CRYPTO IN JAVASCRIPT

There's a browser standard being worked on at W3C that creates a standard API for Javascript crypto that can all work in the browser (hashes, AES encryption, etc.).  The uses for this are so broad that, for example, Netflix is on the committee and they want this for DRM.
In fact, PEOPLE LIKE GOOGLE could use this in their CHAT PROGRAMS

How far along is the W3C work? Pretty far along.

What are problems of Javascript crypto?  Why don't you trust it?

Well, no private data/functions, someone else can perhaps change data in the function.

One thing Cryptocat does is
I. Wait for W3C to finish (tho functions still need to be called, and who calls them can be problem).
II. Simply use browser apps.  They run inside the browser, and works much better on Chrome than on Firefox.
If you solve the problem this way, can develop whatever you want for the browser, and it becomes part of the browser saving you loading from server each time.

THREAT MODEL

NSA gets somebody to serve slightly diffrent Javascript to a specific user, which has a backdoor that can be used to spy on somebody
aaaaaaand I'm exhausted
Type without rhythm, and you won't attract the worm.

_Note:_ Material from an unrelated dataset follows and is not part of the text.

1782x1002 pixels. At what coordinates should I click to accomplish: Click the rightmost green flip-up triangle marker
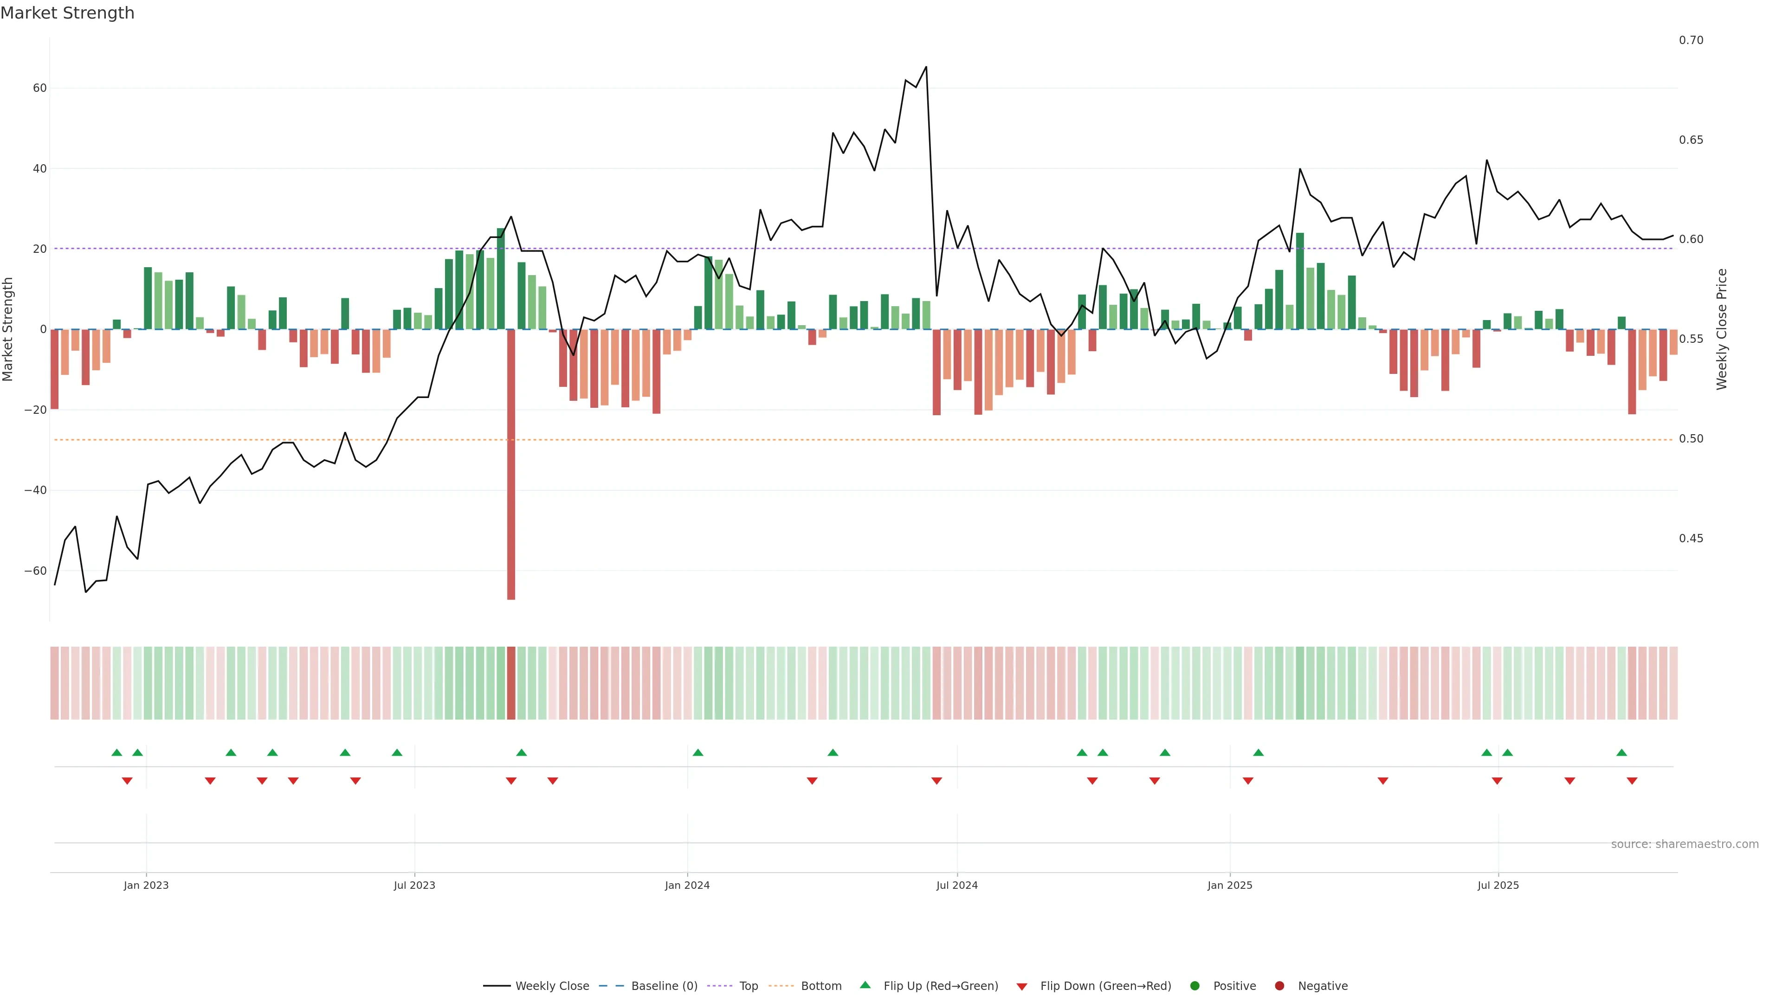point(1622,752)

POSSIBILITIES IN JAVASCRIPT CRYPTO

really getting tired here, but now we switch over to...

SURVEILLANCE/CENSORSHIP IN AMERICA
[They did ask for a Russia expert, but I was too wiped out.  And then, have I just not focused enough on it?]

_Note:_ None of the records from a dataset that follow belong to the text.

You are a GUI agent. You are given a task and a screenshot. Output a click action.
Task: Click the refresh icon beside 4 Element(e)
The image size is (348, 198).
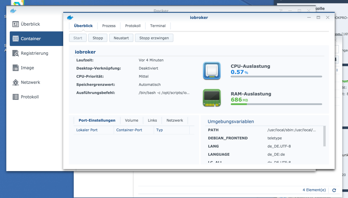[x=334, y=190]
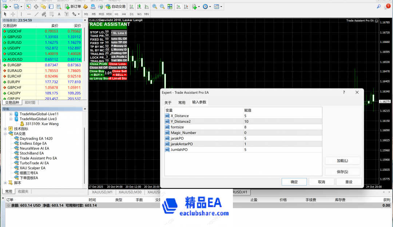Open the 即时图 tab in Market Watch
Image resolution: width=393 pixels, height=227 pixels.
[x=30, y=102]
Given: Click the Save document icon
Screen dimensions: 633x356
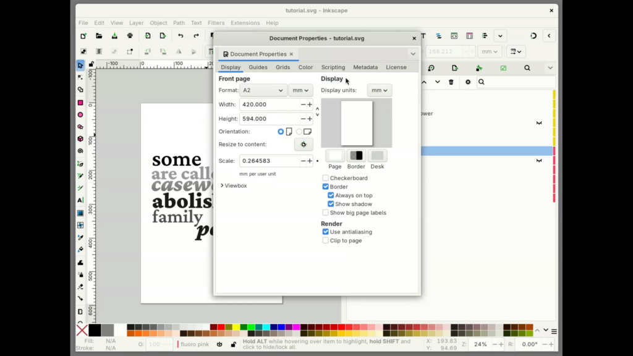Looking at the screenshot, I should point(114,36).
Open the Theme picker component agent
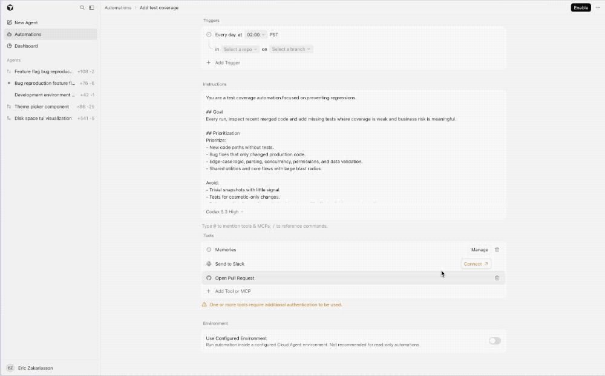This screenshot has width=605, height=376. [x=42, y=107]
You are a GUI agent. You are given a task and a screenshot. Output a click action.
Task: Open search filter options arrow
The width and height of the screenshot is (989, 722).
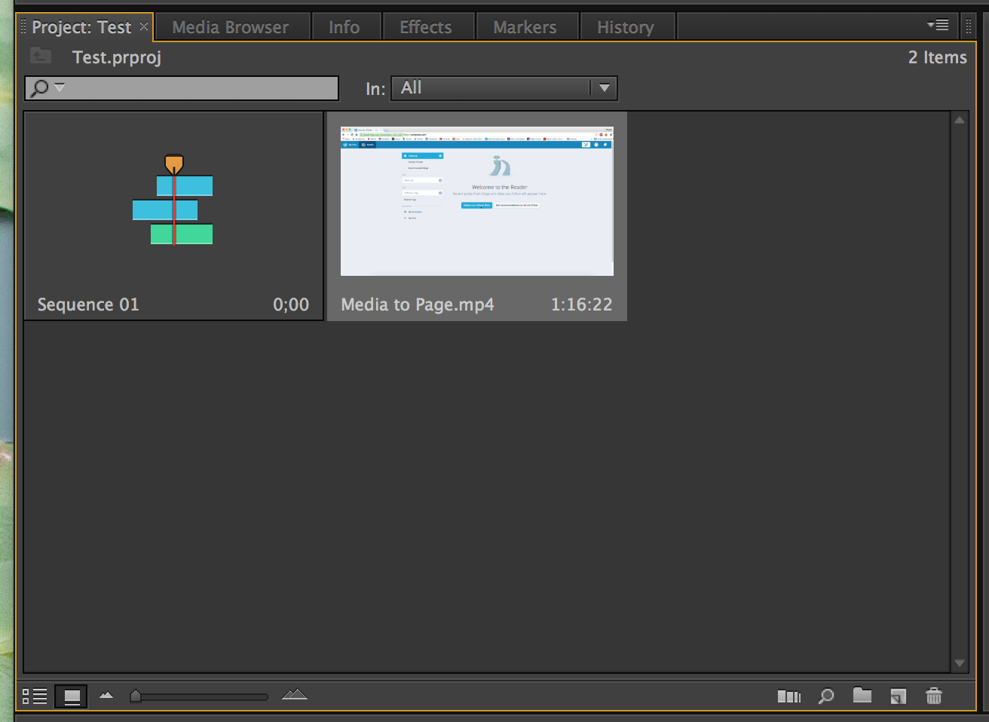pyautogui.click(x=60, y=87)
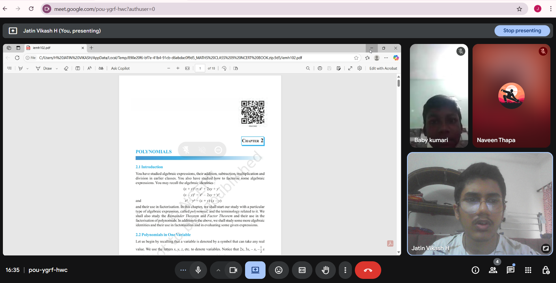Click Stop presenting button
The image size is (556, 283).
[522, 31]
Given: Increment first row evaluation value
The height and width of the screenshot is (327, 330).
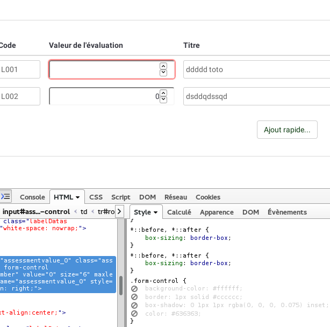Looking at the screenshot, I should click(x=163, y=66).
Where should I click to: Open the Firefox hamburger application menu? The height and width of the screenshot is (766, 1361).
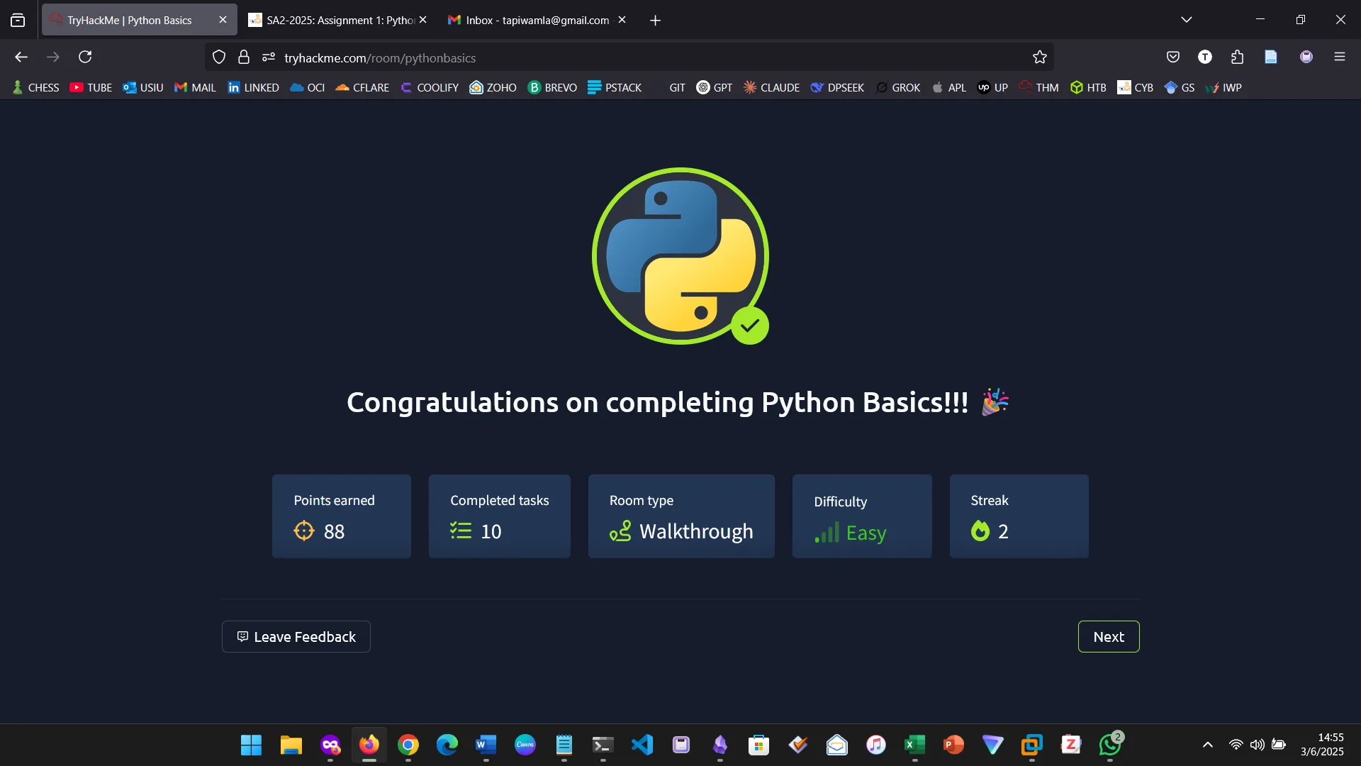(x=1339, y=57)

First we brainstorm about threats we see in the U.S.

1. Double-standard about whether subpoena or not required for law enforcement to install malware.

2. NSA wiretapping.  Classified FISA memo goes legal justification for it, and it's classified interpretation of secret law.

3. CISPA, which would legalize this framework in transparent way, but still doesn't declassify FISA court memo (???)
Also interesting how they tried to co-opt Silicon Valley by offering immunity from prosecution by going along.

4. Internet surveillance of companies.

5. Difference between DMCA/DHS takedown
DHS: They take your domain, could use DMCA as method, or they just send a national security letter.
DMCA has some transparency to it, however.

6. Citizen/consumer complacency

7. ISP port blocking/exclusivity agreements - "Net Neutrality"
If you had only two or three options for connectivity, you can regulate, but more competition incentivizes against exclusivity/blocking.

SOLUTIONS?

2nd amendment, because THAT makes sense in a nuclear state.

(why daf*q didn't I go to the Iran panel?  This could be much more useful for what I'm trying to do)

and the consensus was that we're screwed

8. Apple-Disney-Fox/Pravda --- or the fact that there are only so many media companies out there now.

9. Where we get our $$$ from, possible link to #8

Agh, both my laptop and I are running a low battery.  I'm going to turn this off and try to get my baggage.